Wedding day photos of Sid and Serene Stokes on Dec. 30, 1951 in Montebello.
(Kevin Chang / Staff Photographer)

Their hands overlapped on the arm of the couch in their Corona del Mar home they’ve shared since 1988 while recounting their long lives together. Serene would smile, interjecting every once in a while as Sid explained how he was drafted during the Korean War and the places and years when their three daughters — Stacey Stokes, Susan Stokes and Sally Sefami — were born.

Serene said she taught while Sid was overseas, serving with the U.S. Navy. When Sid returned he took a job in the aerospace industry. At the time, through the late 1950s, they lived in the Bay Area but in around 1959 or 1960, they remember moving to New York for a brief time, but “neither the dog or the kids could stand the snow,” Sid recalls.

They would then relocate to Southern California, eventually landing in Newport Beach, which they’ve called home for decades. Serene continued her career in the educational field, eventually serving as principal at Washington, Jefferson and Remington elementary schools in Santa Ana. In later years, after her retirement, she served on the Newport-Mesa Unified School District Board of Trustees.

Sid, too, pursued his interest in education. He was an assistant superintendent of business for the Covina-Valley Unified School District by the time they came to Newport. He has participated in the Coast Community College District Foundation, the Newport Beach Sister City Assn. and the Newport Beach Navy League.

These days, they’re just enjoying living in Newport Beach and their time with their family.

Two of their daughters, Sally and Susan, have stayed local.
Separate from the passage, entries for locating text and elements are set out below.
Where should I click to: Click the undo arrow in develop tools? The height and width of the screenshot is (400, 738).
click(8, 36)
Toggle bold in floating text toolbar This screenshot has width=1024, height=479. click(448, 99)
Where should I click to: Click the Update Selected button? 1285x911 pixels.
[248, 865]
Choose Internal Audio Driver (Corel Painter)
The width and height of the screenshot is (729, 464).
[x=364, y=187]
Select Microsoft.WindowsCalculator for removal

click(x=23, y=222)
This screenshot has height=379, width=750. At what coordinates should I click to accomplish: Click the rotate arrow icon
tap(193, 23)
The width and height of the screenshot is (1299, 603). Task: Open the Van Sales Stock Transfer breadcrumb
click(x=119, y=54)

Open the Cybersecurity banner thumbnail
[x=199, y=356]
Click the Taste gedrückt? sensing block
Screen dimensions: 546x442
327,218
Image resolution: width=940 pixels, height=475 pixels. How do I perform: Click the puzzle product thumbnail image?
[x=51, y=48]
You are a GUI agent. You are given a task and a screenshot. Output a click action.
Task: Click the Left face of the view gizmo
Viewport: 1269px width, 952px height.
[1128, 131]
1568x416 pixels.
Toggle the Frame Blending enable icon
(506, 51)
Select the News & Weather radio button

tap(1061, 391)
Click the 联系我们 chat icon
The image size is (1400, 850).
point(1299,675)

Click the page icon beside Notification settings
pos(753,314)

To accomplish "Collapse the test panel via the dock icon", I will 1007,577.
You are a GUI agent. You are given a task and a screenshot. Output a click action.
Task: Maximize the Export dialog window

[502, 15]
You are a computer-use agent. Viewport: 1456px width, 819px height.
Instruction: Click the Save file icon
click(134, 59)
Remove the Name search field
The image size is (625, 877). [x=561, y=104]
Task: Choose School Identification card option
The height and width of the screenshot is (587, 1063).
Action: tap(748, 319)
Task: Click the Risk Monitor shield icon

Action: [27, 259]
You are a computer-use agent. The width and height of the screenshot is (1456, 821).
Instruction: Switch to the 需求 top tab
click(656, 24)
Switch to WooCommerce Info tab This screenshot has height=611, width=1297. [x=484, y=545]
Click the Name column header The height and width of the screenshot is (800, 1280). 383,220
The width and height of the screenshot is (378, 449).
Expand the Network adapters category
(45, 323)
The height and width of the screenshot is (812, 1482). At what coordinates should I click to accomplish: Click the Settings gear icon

Sally teaches Spanish at Sage Hill and Susan teaches at Newport Coast Elementary. Their eldest, Stacey, worked previously for the Supreme Court of California.

Between the three, the Stokes have eight grandchildren. They are spread all across the country in places like Boston, New York and Washington.

The Stokes’ advice for couples striving for a relationship as long as theirs?

“It’s very simple. We have been the public relations department for each other. We were shocked early in our marriage when we first met people, who the first thing they started talking about was their spouses and how bad they were,” said Sid. “We said, ‘That will never happen to us. We’ll never talk negatively about our spouses.’

“That’s our advice,” he said with a smile.